The majority explained that Dimaya’s burglaries fell into a too-broad miscellaneous category called “crimes of violence” designed to catch other crimes not on the law’s list, and defined as involving “a substantial risk [of] physical force against the person or property of another.”

 It is up to the immigration courts and the Board of Immigration Appeals, which are part of the U.S. Department of Justice, to determine if those crimes should be considered aggravated felonies that make an immigrant eligible for deportation.

Gorsuch said that meant everyone from “armed home intruders to door-to-door salesmen peddling shady products” could be classified as meeting the “crime of violence” definition.

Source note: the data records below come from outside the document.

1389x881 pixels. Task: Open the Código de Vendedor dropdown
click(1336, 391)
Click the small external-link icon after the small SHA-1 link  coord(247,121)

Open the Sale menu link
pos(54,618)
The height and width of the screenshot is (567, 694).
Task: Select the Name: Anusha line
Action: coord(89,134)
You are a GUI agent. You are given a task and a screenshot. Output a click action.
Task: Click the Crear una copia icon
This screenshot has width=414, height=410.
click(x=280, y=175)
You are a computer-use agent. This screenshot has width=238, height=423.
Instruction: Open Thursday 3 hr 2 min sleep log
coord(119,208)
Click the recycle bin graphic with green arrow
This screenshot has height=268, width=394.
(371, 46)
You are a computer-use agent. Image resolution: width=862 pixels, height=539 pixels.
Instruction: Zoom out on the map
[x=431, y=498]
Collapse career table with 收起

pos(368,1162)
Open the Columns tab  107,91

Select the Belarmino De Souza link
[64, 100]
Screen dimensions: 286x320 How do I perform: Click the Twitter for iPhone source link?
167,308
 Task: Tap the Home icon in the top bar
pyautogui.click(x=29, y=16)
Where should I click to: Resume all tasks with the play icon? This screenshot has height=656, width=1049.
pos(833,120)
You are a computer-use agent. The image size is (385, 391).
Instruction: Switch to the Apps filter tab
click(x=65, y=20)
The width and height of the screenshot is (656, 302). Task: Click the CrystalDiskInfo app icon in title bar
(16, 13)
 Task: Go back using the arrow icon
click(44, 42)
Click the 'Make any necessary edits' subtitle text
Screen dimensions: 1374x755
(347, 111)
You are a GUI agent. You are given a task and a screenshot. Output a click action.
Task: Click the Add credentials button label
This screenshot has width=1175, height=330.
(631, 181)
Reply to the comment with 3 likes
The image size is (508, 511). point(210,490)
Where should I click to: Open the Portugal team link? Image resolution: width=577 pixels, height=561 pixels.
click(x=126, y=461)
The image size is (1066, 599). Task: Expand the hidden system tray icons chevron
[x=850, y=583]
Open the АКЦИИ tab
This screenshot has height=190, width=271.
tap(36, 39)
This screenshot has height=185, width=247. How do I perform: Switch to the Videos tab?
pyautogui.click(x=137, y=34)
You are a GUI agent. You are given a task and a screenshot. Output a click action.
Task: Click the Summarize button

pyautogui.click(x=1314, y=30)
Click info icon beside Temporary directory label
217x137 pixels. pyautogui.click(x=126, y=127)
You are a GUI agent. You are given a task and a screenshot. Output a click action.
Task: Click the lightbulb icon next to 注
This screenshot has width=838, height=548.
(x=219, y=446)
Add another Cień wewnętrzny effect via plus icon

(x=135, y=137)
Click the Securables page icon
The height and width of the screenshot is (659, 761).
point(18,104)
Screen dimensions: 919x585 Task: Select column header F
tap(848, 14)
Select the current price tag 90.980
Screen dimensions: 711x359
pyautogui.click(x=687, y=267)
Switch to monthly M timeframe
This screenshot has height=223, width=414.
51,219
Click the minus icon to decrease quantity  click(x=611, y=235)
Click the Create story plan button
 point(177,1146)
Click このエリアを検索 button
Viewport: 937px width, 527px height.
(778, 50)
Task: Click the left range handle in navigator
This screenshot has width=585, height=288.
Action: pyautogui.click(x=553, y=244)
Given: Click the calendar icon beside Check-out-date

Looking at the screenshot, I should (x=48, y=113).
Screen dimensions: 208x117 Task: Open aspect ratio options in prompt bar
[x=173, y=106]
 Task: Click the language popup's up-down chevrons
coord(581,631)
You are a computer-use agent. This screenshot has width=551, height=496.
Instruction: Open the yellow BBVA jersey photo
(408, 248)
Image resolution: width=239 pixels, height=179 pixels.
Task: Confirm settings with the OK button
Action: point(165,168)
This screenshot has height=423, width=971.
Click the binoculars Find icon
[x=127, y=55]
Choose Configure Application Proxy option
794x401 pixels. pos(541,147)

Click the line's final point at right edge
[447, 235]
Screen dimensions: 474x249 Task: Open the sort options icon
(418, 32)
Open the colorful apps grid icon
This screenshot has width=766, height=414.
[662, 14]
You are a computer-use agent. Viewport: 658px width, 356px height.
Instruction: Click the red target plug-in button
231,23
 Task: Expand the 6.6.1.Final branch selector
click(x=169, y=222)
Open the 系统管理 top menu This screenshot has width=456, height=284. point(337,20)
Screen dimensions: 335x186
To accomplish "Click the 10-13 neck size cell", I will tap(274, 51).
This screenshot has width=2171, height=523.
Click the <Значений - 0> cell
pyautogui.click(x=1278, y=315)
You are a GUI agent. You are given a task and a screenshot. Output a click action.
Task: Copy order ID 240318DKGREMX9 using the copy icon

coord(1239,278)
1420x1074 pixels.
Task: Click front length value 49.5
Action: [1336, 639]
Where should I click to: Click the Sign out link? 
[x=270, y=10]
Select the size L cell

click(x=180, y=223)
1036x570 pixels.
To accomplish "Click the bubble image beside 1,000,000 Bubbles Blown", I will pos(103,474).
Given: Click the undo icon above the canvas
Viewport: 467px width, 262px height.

“How, on that vast spectrum, is anyone supposed to . . . say whether it includes a substantial risk of physical force?” he wrote in his decision. “The truth is, no one knows.”

E. Joshua Rosenkranz, Dimaya’s lawyer, said his client never physically hurt anyone during the break-ins, adding that the court’s decision does not preclude violent felons — whom Trump has referred to as “bad hombres” — from being deported.

“It’s the hombres that have lived generally law-abiding lives but for what is often a youthful lapse that are protected by this decision,” Rosenkranz said.

Trump administration officials disagreed, saying that the court ruling means that burglary in many states, drug trafficking in Florida and sexual abuse of a minor in New Jersey will no longer be considered aggravated felonies.

“Unless Congress acts, the United States Government will be unable to remove from our communities many noncitizens convicted of violent felonies, including in some cases domestic assault and battery, burglary, and child abuse,” White House press secretary Sarah Huckabee Sanders said in a statement.

Dale L. Wilcox, executive director and general counsel for the Immigration Reform Law Institute, which favors less immigration, noted that government attempts to deport Dimaya began when President Barack Obama was in office.

“Lost in the debate over the meaning of ‘crime of violence’ is the fact that Dimaya was convicted twice of first-degree burglary under California state law and is now allowed to remain in the United States,” Wilcox said in a statement.